▶ **DIRECTIONS**: Your answer must be an exact copy of the data below.

····················

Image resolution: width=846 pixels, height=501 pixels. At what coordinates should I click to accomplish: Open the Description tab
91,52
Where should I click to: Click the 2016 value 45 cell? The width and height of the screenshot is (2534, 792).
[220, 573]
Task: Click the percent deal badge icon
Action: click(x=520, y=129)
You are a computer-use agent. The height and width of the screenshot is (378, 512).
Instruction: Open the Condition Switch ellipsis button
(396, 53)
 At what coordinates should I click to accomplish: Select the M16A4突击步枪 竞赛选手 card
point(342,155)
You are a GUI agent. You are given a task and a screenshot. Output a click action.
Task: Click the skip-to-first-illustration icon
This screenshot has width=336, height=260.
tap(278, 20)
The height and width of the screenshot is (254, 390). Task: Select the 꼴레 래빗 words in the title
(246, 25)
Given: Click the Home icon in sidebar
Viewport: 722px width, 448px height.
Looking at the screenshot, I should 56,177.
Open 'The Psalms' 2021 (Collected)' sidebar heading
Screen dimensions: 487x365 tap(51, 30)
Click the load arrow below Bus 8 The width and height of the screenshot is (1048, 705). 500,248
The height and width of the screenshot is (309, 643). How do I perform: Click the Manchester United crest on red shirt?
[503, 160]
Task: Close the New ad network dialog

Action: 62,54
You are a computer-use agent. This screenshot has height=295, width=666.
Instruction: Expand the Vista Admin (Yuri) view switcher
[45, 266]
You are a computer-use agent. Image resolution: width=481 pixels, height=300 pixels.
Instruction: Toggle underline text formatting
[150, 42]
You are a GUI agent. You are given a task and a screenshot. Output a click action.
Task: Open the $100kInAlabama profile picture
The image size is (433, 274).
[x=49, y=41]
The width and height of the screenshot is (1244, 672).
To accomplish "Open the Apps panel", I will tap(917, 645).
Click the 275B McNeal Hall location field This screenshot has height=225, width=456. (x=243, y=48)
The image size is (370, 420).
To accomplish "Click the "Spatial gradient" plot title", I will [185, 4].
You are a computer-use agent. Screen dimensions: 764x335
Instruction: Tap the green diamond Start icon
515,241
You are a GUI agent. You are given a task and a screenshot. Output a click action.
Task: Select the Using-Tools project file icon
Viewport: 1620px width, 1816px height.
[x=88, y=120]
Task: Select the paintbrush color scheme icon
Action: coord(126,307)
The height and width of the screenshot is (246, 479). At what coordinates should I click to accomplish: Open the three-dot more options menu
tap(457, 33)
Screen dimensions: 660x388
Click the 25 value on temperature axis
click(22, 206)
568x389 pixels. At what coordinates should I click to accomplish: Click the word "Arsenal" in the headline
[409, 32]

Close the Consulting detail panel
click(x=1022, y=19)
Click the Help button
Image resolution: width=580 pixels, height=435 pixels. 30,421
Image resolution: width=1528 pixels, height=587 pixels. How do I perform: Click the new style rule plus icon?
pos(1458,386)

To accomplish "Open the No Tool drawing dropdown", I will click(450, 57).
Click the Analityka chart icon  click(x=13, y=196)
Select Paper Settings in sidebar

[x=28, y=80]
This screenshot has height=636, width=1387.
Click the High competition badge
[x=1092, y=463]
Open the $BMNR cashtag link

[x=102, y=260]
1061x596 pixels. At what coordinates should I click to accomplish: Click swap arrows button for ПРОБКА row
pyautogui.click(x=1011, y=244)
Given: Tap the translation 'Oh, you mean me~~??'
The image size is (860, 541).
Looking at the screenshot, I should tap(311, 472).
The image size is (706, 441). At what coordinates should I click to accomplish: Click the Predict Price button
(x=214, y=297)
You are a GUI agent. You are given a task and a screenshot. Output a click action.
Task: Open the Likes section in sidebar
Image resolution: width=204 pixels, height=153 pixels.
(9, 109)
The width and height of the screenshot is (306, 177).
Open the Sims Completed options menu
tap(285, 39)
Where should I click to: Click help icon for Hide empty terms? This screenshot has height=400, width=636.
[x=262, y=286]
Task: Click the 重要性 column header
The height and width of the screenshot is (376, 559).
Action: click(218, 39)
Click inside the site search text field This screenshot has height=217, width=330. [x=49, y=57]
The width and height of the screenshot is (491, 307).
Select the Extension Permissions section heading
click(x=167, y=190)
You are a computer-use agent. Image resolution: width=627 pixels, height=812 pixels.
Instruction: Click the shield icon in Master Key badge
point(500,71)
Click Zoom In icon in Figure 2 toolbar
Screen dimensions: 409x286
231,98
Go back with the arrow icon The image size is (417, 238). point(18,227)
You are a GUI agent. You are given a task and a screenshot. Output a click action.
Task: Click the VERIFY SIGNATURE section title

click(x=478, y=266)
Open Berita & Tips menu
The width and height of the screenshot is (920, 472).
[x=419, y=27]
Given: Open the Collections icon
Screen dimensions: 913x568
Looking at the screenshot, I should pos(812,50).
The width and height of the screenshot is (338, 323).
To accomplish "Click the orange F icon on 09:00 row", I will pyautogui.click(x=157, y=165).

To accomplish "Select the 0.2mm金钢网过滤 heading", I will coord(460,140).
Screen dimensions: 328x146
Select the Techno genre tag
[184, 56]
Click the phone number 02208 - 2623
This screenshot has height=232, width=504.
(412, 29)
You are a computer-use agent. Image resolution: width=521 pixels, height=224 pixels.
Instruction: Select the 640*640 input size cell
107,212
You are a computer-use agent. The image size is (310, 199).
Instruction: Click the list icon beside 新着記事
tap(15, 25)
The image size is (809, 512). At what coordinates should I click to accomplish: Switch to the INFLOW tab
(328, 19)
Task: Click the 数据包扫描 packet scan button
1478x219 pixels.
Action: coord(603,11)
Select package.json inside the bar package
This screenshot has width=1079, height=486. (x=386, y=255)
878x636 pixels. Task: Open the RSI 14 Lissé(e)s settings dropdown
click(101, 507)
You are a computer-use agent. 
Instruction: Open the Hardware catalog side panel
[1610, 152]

····················

▶ **WRITTEN ANSWER**:
Image resolution: width=846 pixels, height=501 pixels. At what coordinates should I click to accomplish: Open the Description tab
91,52
Where should I click to: Click the 2016 value 45 cell? The width and height of the screenshot is (2534, 792).
[220, 573]
Task: Click the percent deal badge icon
Action: click(x=520, y=129)
You are a computer-use agent. The height and width of the screenshot is (378, 512).
Instruction: Open the Condition Switch ellipsis button
(396, 53)
 At what coordinates should I click to accomplish: Select the M16A4突击步枪 竞赛选手 card
point(342,155)
You are a GUI agent. You are given a task and a screenshot. Output a click action.
Task: Click the skip-to-first-illustration icon
This screenshot has width=336, height=260.
tap(278, 20)
The height and width of the screenshot is (254, 390). Task: Select the 꼴레 래빗 words in the title
(246, 25)
Given: Click the Home icon in sidebar
Viewport: 722px width, 448px height.
Looking at the screenshot, I should 56,177.
Open 'The Psalms' 2021 (Collected)' sidebar heading
Screen dimensions: 487x365 tap(51, 30)
Click the load arrow below Bus 8 The width and height of the screenshot is (1048, 705). 500,248
The height and width of the screenshot is (309, 643). How do I perform: Click the Manchester United crest on red shirt?
[503, 160]
Task: Close the New ad network dialog

Action: 62,54
You are a computer-use agent. This screenshot has height=295, width=666.
Instruction: Expand the Vista Admin (Yuri) view switcher
[45, 266]
You are a computer-use agent. Image resolution: width=481 pixels, height=300 pixels.
Instruction: Toggle underline text formatting
[150, 42]
You are a GUI agent. You are given a task and a screenshot. Output a click action.
Task: Open the $100kInAlabama profile picture
The image size is (433, 274).
[x=49, y=41]
The width and height of the screenshot is (1244, 672).
To accomplish "Open the Apps panel", I will tap(917, 645).
Click the 275B McNeal Hall location field This screenshot has height=225, width=456. (x=243, y=48)
The image size is (370, 420).
To accomplish "Click the "Spatial gradient" plot title", I will [185, 4].
You are a computer-use agent. Screen dimensions: 764x335
Instruction: Tap the green diamond Start icon
515,241
You are a GUI agent. You are given a task and a screenshot. Output a click action.
Task: Select the Using-Tools project file icon
Viewport: 1620px width, 1816px height.
[x=88, y=120]
Task: Select the paintbrush color scheme icon
Action: coord(126,307)
The height and width of the screenshot is (246, 479). At what coordinates should I click to accomplish: Open the three-dot more options menu
tap(457, 33)
Screen dimensions: 660x388
Click the 25 value on temperature axis
click(22, 206)
568x389 pixels. At what coordinates should I click to accomplish: Click the word "Arsenal" in the headline
[409, 32]

Close the Consulting detail panel
click(x=1022, y=19)
Click the Help button
Image resolution: width=580 pixels, height=435 pixels. 30,421
Image resolution: width=1528 pixels, height=587 pixels. How do I perform: Click the new style rule plus icon?
pos(1458,386)

To accomplish "Open the No Tool drawing dropdown", I will click(450, 57).
Click the Analityka chart icon  click(x=13, y=196)
Select Paper Settings in sidebar

[x=28, y=80]
This screenshot has height=636, width=1387.
Click the High competition badge
[x=1092, y=463]
Open the $BMNR cashtag link

[x=102, y=260]
1061x596 pixels. At what coordinates should I click to accomplish: Click swap arrows button for ПРОБКА row
pyautogui.click(x=1011, y=244)
Given: Tap the translation 'Oh, you mean me~~??'
The image size is (860, 541).
Looking at the screenshot, I should tap(311, 472).
The image size is (706, 441). At what coordinates should I click to accomplish: Click the Predict Price button
(x=214, y=297)
You are a GUI agent. You are given a task and a screenshot. Output a click action.
Task: Open the Likes section in sidebar
Image resolution: width=204 pixels, height=153 pixels.
(9, 109)
The width and height of the screenshot is (306, 177).
Open the Sims Completed options menu
tap(285, 39)
Where should I click to: Click help icon for Hide empty terms? This screenshot has height=400, width=636.
[x=262, y=286]
Task: Click the 重要性 column header
The height and width of the screenshot is (376, 559).
Action: click(218, 39)
Click inside the site search text field This screenshot has height=217, width=330. [x=49, y=57]
The width and height of the screenshot is (491, 307).
Select the Extension Permissions section heading
click(x=167, y=190)
You are a computer-use agent. Image resolution: width=627 pixels, height=812 pixels.
Instruction: Click the shield icon in Master Key badge
point(500,71)
Click Zoom In icon in Figure 2 toolbar
Screen dimensions: 409x286
231,98
Go back with the arrow icon The image size is (417, 238). point(18,227)
You are a GUI agent. You are given a task and a screenshot. Output a click action.
Task: Click the VERIFY SIGNATURE section title

click(x=478, y=266)
Open Berita & Tips menu
The width and height of the screenshot is (920, 472).
[x=419, y=27]
Given: Open the Collections icon
Screen dimensions: 913x568
Looking at the screenshot, I should pos(812,50).
The width and height of the screenshot is (338, 323).
To accomplish "Click the orange F icon on 09:00 row", I will pyautogui.click(x=157, y=165).

To accomplish "Select the 0.2mm金钢网过滤 heading", I will coord(460,140).
Screen dimensions: 328x146
Select the Techno genre tag
[184, 56]
Click the phone number 02208 - 2623
This screenshot has height=232, width=504.
(412, 29)
You are a computer-use agent. Image resolution: width=521 pixels, height=224 pixels.
Instruction: Select the 640*640 input size cell
107,212
You are a computer-use agent. The image size is (310, 199).
Instruction: Click the list icon beside 新着記事
tap(15, 25)
The image size is (809, 512). At what coordinates should I click to accomplish: Switch to the INFLOW tab
(328, 19)
Task: Click the 数据包扫描 packet scan button
1478x219 pixels.
Action: coord(603,11)
Select package.json inside the bar package
This screenshot has width=1079, height=486. (x=386, y=255)
878x636 pixels. Task: Open the RSI 14 Lissé(e)s settings dropdown
click(101, 507)
You are a computer-use agent. 
Instruction: Open the Hardware catalog side panel
[1610, 152]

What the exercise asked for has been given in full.